Sometimes a comeback and a retirement arrive fast on each other’s heels, like weddings and funerals in Hamlet. Within less than six months of opening his 21st restaurant, Avner Samuel is out. Not just out of Nosh Bistro, his posh outpost in North Dallas that opened last fall, but out of restauranting altogether.

A press release issued today states that Samuel’s retirement, effective immediately, will allow him to “spend more time with his family.” It also assured, “He intends to remain a key influencer in the North Texas dining scene as a culinary consultant and as chef for private events,” with Ryan Carbery continuing in the kitchen at Nosh. “Key culinary direction will remain[,] but food will be refined to appeal to a broader audience,” the release goes on to note. “Details will be announced in the coming weeks.”

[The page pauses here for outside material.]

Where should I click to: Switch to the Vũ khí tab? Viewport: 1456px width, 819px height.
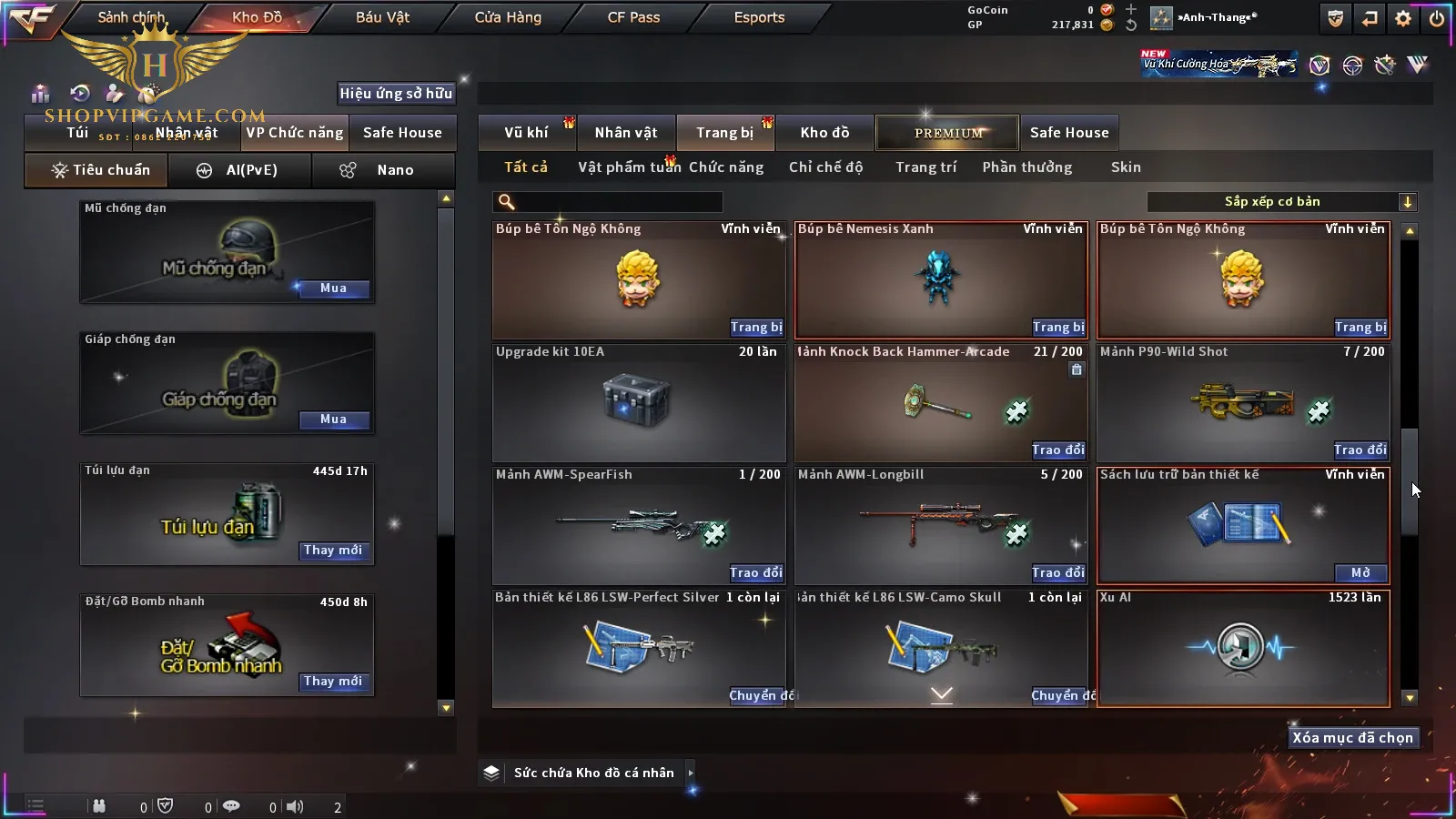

This comes as little surprise. When I reviewed Nosh in the January issue of this magazine, I wrote, quite critically, that it felt out of touch, stuck in a time warp of ahi tuna towers and big menus heavy with the weight of Dover sole, Chateaubriand for two, and Osetra caviar (so much caviar).

Samuel had just returned from Israel, and his Mediterranean mezze were wonderful, his gem-green falafel some of the best in town. (These, I hope, will not leave the menu.)

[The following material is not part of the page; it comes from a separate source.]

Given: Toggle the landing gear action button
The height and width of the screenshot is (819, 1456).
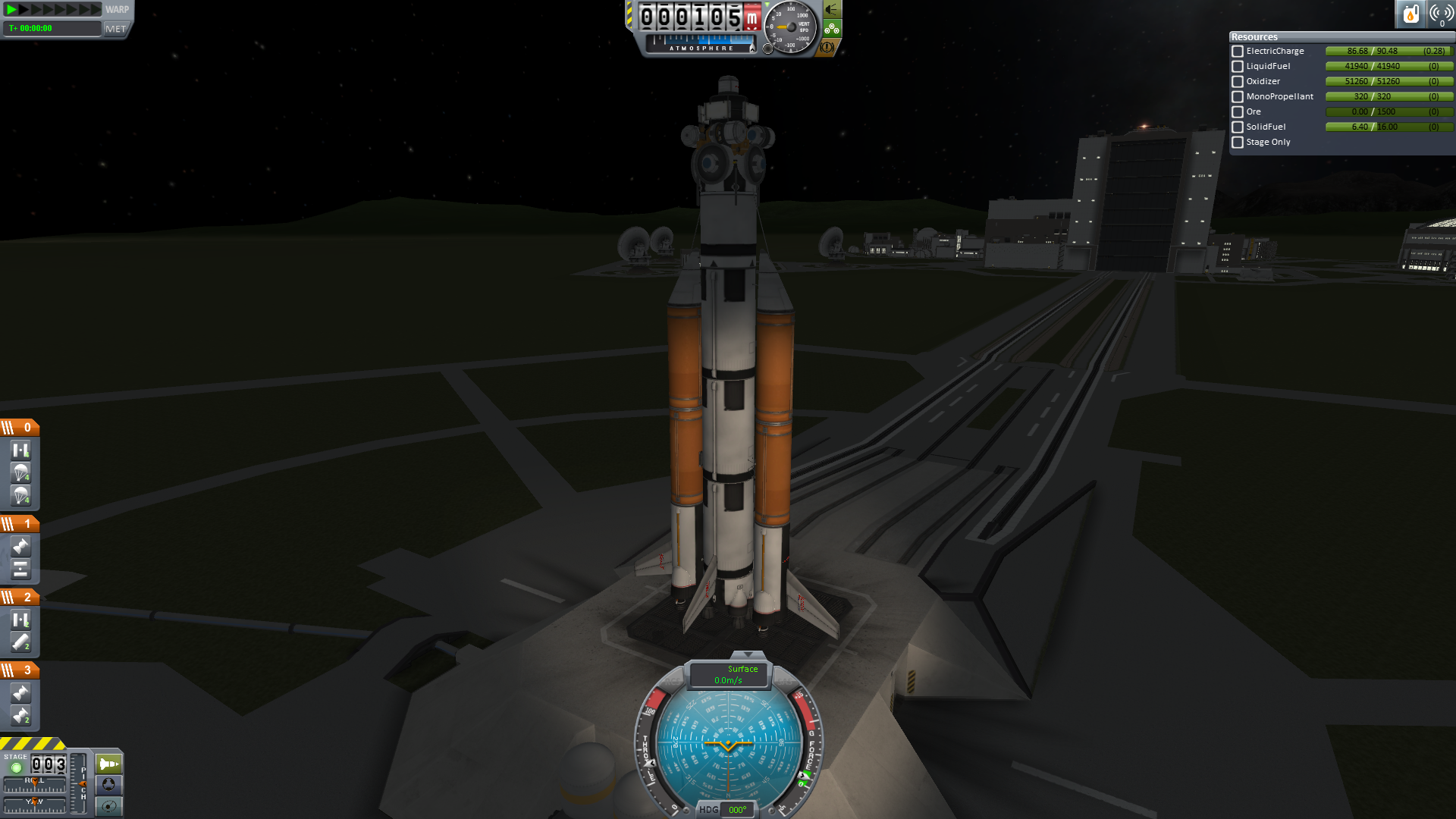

Pizzazz, the kind of thing that impressed before, however, ruled in a way out of sync with a dining public more interested in things other than primo ingredients thrown around like blingy confetti. This mode of Continental fine dining, whose modus operandi, I wrote, is full of empty bravado.

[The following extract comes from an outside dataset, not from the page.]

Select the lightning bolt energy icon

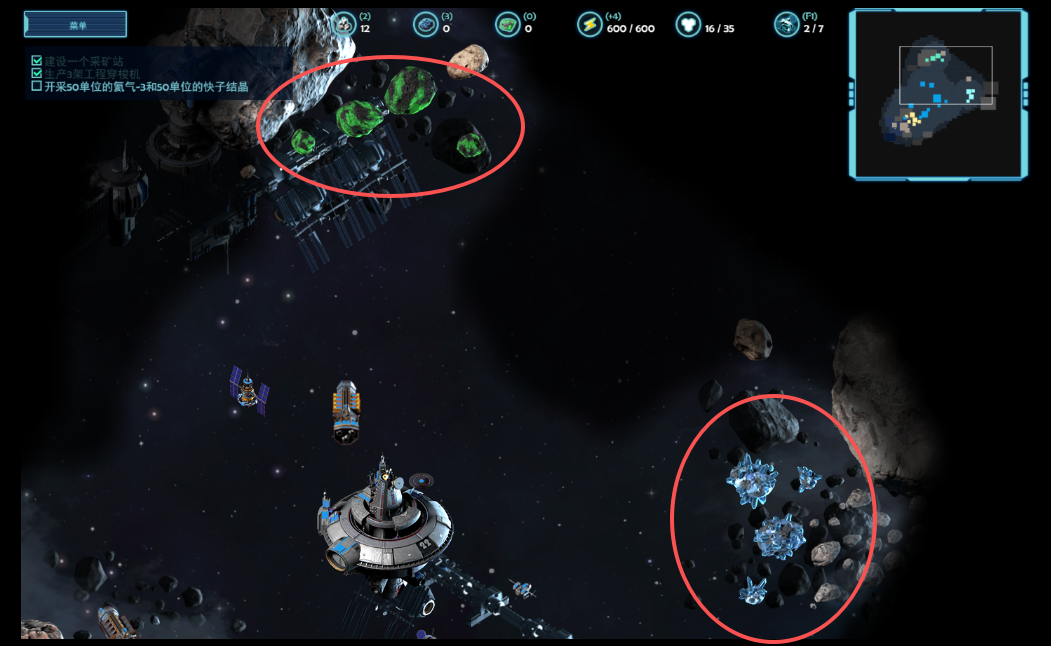[589, 24]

“Here comes Avner Samuel,” I wrote, “back after two and a half years in Israel, returning to a Dallas dining scene he treats as though it has never changed—and never will. Nosh Bistro is the latest restaurant from the prolific chef, his 21st, this one in Preston Hollow, with shiny cars in the valet lot off Northwest Highway. It’s a new beginning but not exactly a fresh start. And like all his ventures, it’s an extension of himself.”

It’s important to acknowledge Samuel’s contributions to the dining scene—he was one of Southwest cuisine’s “Gang of Five”—and a contributor to the rise of Continental fine dining at a time when luxury meant white tablecloths and Champagne carts. It’s equally important to move on. (It’s interesting to note that this retirement follows even more hotly on the heels of the declaration of Stephan Pyles’ exit from the Dallas dining scene he also helped to create.)

One thing I will recall: On the last visit, I sat at the tasting counter, and the chef, who would leave a bit before closing, threading his way through the dining room with his leather jacket, made the most ethereal pile of perfect soft-scrambled eggs, coaxed into gentleness with goat butter and showered in white Alba truffles, of course. The most intimate, personal-feeling dish.

That I will miss. I hope—I imagine—he is making it for his wife and children. I suspect he is.